- _WHAT THE TASK REQUIRES_
Reproduce a portion of the listing below without any changes. Begin at the line that contains "Screen dimensions: 835x360 Task: Choose" and stop after the line that contains "tap(39, 210)".

- _PROVIDED RECORDS_

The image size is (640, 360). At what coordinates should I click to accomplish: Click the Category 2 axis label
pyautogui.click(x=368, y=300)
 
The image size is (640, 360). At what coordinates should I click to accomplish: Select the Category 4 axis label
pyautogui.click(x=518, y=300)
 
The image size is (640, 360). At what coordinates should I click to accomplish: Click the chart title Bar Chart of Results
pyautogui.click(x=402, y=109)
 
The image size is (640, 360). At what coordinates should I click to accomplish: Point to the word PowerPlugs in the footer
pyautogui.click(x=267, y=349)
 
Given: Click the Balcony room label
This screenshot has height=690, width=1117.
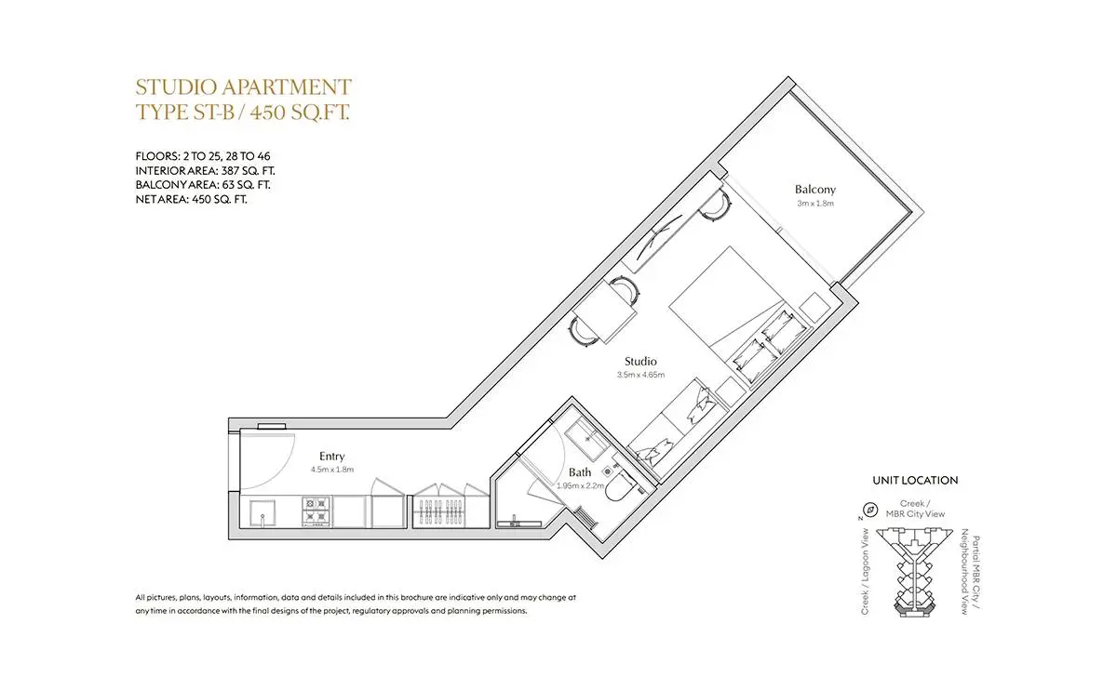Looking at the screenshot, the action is [814, 190].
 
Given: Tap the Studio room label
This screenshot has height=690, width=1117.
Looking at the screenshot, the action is [640, 361].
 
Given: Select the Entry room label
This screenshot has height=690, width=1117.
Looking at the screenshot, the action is [331, 457].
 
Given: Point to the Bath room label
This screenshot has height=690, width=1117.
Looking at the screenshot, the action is [580, 471].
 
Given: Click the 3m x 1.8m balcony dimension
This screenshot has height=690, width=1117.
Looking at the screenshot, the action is [815, 204].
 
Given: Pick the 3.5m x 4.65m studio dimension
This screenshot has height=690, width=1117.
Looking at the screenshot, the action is [640, 375].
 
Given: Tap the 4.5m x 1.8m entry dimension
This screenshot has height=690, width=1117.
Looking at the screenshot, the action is [332, 470].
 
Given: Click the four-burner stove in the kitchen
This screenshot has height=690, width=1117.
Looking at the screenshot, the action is [316, 511].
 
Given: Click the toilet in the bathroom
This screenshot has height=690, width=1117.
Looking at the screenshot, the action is [620, 485].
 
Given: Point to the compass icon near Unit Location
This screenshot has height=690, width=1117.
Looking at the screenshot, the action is [871, 510].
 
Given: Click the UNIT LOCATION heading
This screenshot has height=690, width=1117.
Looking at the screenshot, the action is [915, 480].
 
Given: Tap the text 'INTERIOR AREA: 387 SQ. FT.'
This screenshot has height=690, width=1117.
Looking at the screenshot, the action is [205, 171].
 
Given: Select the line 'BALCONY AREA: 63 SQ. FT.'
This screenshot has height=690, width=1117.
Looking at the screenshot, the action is [203, 185].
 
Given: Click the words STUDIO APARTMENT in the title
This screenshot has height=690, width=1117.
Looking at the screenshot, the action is [243, 87].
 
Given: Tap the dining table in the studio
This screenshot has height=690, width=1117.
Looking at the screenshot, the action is [605, 312].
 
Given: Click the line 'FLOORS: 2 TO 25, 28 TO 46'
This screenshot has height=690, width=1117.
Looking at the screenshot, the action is [203, 156].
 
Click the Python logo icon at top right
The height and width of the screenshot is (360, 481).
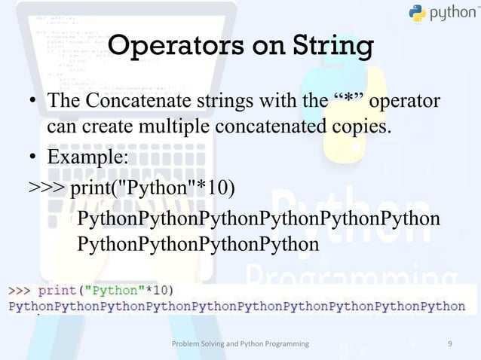418,13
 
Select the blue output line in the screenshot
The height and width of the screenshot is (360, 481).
237,306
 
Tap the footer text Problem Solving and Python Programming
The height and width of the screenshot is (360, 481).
240,343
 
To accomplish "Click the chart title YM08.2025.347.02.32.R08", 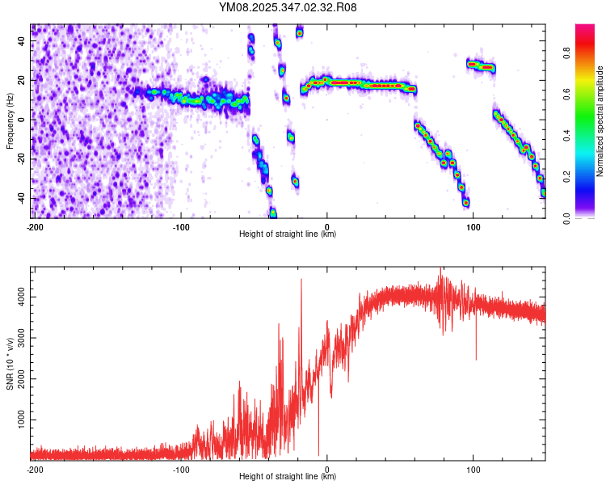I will click(x=288, y=7).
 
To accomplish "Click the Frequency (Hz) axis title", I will click(x=10, y=121).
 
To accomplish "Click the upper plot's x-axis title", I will click(x=288, y=234).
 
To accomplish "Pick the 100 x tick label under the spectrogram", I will click(x=473, y=226).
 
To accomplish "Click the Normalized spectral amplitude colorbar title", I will click(x=600, y=121).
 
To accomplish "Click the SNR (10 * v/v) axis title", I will click(x=11, y=364).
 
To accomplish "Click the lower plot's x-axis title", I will click(x=288, y=477).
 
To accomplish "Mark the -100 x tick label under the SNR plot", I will click(x=181, y=469).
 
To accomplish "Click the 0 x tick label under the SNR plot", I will click(x=327, y=469).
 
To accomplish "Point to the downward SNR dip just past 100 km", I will click(x=476, y=358).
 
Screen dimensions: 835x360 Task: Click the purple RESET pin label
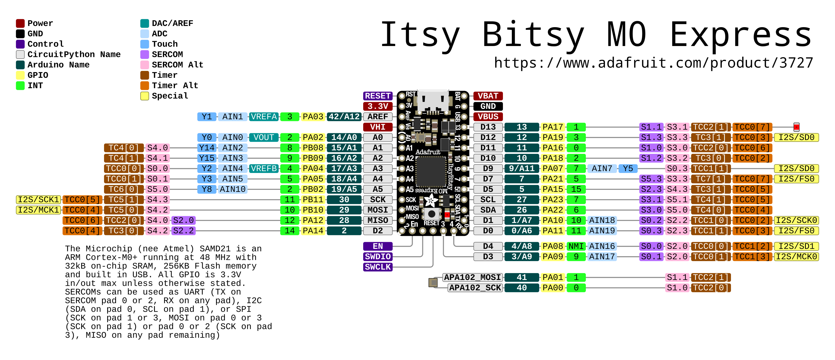tap(377, 96)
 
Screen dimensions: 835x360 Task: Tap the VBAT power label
tap(488, 96)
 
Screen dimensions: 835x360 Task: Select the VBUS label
tap(488, 116)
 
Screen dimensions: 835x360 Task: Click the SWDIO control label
tap(377, 256)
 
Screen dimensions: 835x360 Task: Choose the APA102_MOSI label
tap(472, 277)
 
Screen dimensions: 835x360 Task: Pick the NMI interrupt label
tap(576, 246)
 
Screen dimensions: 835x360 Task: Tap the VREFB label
tap(264, 168)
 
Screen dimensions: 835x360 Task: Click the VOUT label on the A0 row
tap(264, 137)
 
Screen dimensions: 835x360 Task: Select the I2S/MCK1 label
tap(39, 210)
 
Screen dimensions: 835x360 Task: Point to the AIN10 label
tap(232, 189)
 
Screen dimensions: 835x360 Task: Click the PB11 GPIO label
tap(313, 200)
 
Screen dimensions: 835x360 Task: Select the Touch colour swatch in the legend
tap(145, 44)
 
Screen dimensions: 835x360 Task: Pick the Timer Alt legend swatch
tap(145, 85)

- _ANSWER IN FULL_
Screen dimensions: 835x360 Task: Choose the APA102_MOSI label
tap(472, 277)
 
Screen dimensions: 835x360 Task: Pick the NMI interrupt label
tap(576, 246)
 
Screen dimensions: 835x360 Task: Tap the VREFB label
tap(264, 168)
 
Screen dimensions: 835x360 Task: Click the VOUT label on the A0 row
tap(264, 137)
 
Screen dimensions: 835x360 Task: Select the I2S/MCK1 label
tap(39, 210)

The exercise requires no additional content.